Problem ist, dass für den Amateursport dieselben Beschränkungen gelten wie für den privaten Bereich. Demnach dürfen sich nur zehn Menschen treffen, die nicht geimpft oder genesen sind. Wenn die Corona-Überlastungsstufe erreicht wird, bleiben ein Hausstand und eine weitere Person übrig.

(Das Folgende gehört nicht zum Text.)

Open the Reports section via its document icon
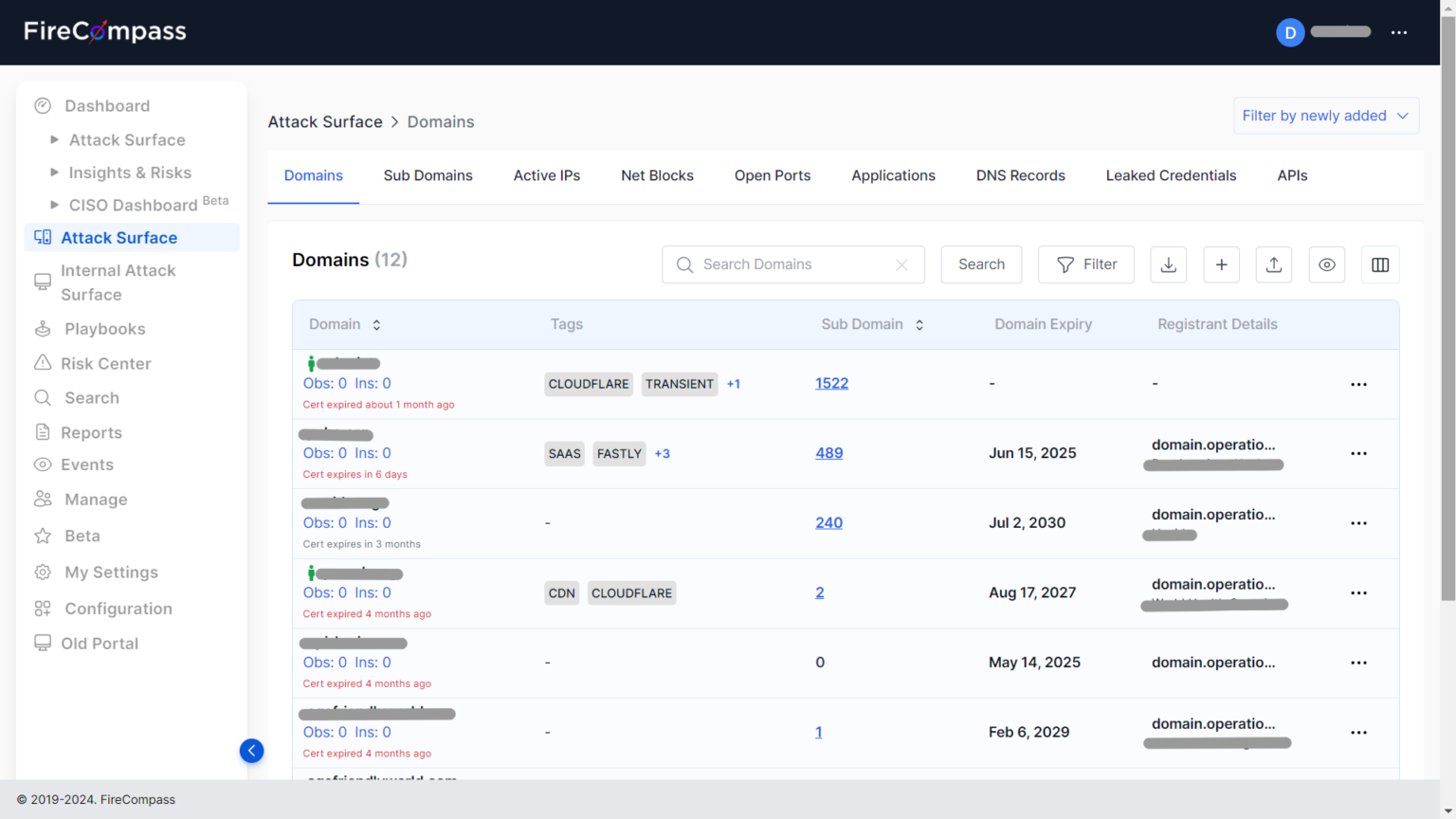The image size is (1456, 819). [x=43, y=432]
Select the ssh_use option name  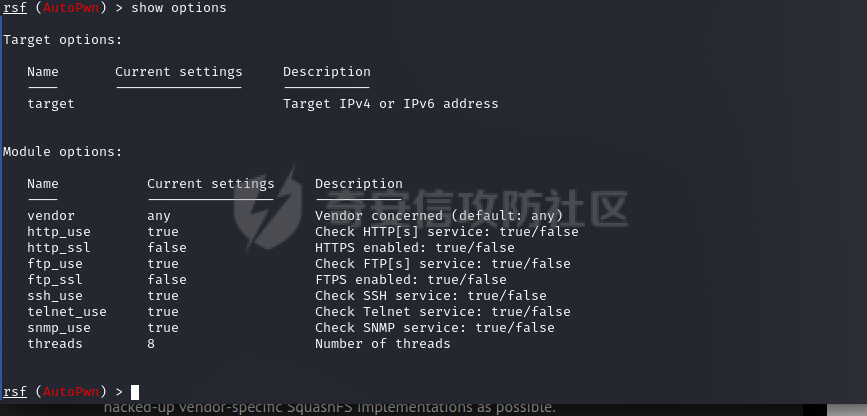(x=55, y=295)
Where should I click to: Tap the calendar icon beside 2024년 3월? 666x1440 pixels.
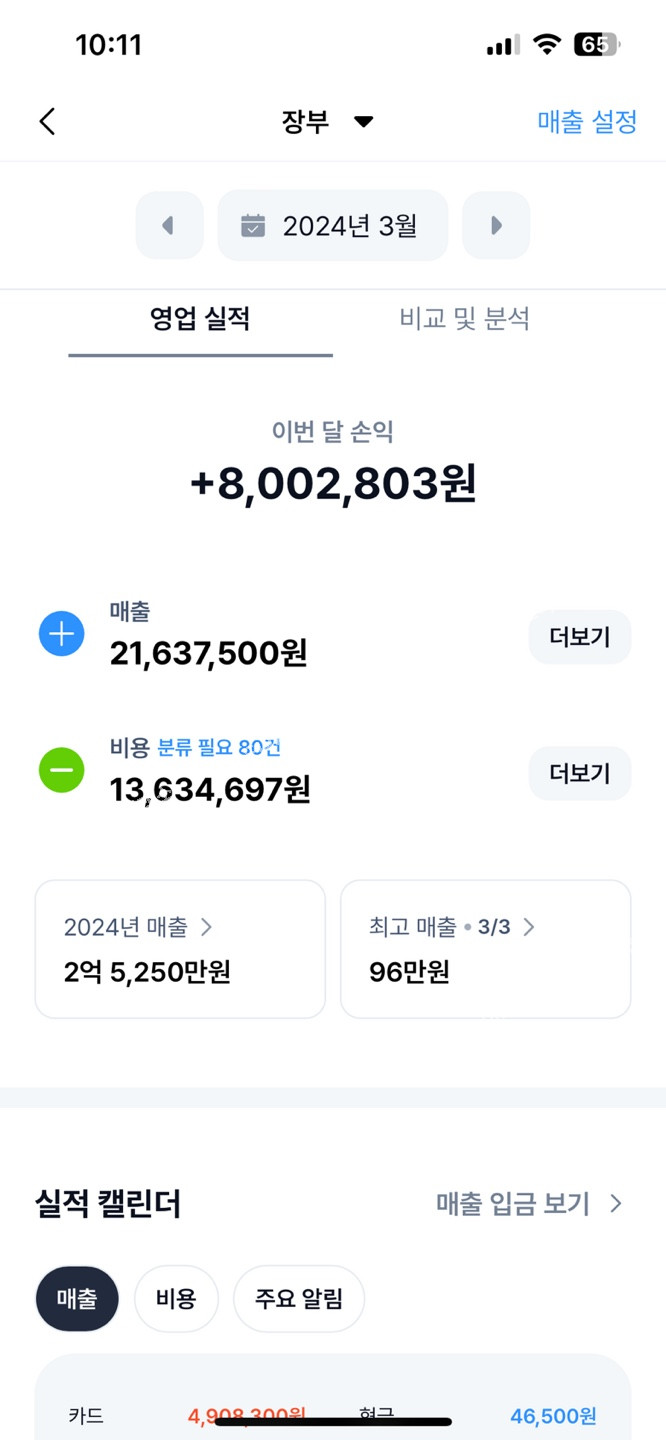coord(254,226)
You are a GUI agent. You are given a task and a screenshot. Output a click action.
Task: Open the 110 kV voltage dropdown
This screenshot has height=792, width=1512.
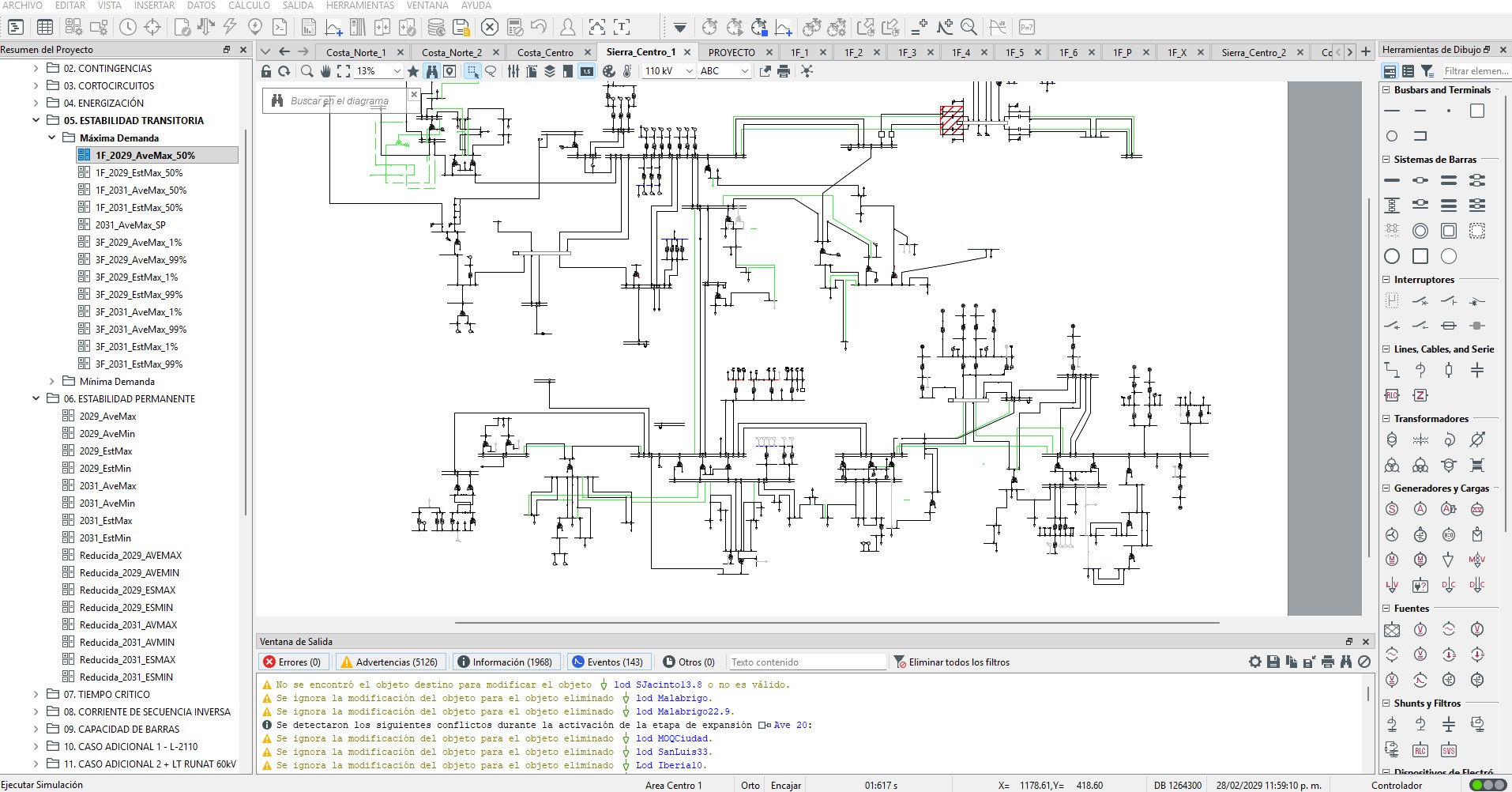point(689,71)
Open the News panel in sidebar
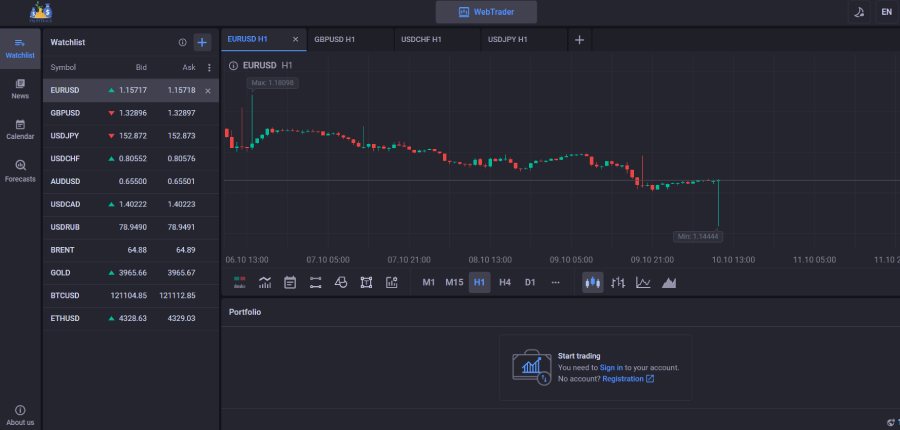This screenshot has width=900, height=430. click(20, 88)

„An jedem Wochenende finden in Sachsen etwa 2.000 Fußballspiele statt, das kann man – wie es Vereine teilweise am vergangenen Wochenende machen mussten - nicht einfach so abblasen“, sagte Winkler. Das sei eine Geringschätzung des ehrenamtlichen Engagements, wenn man „gleichgesetzt wird mit einer Geburtstagsfeier zum 50. in der Garage.“
„Offen gestanden bin ich ziemlich sauer, weil ich den Eindruck habe, wir schlittern jetzt in die vierte Welle genau wie in die erste Welle. Dabei haben wir doch viele kluge Menschen in den Instituten und Ministerien, die sich in den vergangenen 20 Monaten hätten Gedanken machen können, wo man hätte ansetzen müssen. Aber eben nicht beim Sport.“
Bliebe es bei der Einstufung, dass Sporttreiben in Vereinen Privatsache ist, würde der Sport zum Erliegen kommen, sagte Christian Dahms, Präsident des Landessportbundes. „Das wäre für alle in den Vereinen, ob Sportler, Haupt- oder Ehrenämtler, ein verheerendes Zeichen und käme einem Lockdown gleich.“ Die Regelung müsse anders ausgelegt werden.
Update 13:30 Uhr: Für Donnerstag hat die Landesregierung zu einem Gespräch mit Fußballverband, Landessportbund und weiteren Verbänden geladen.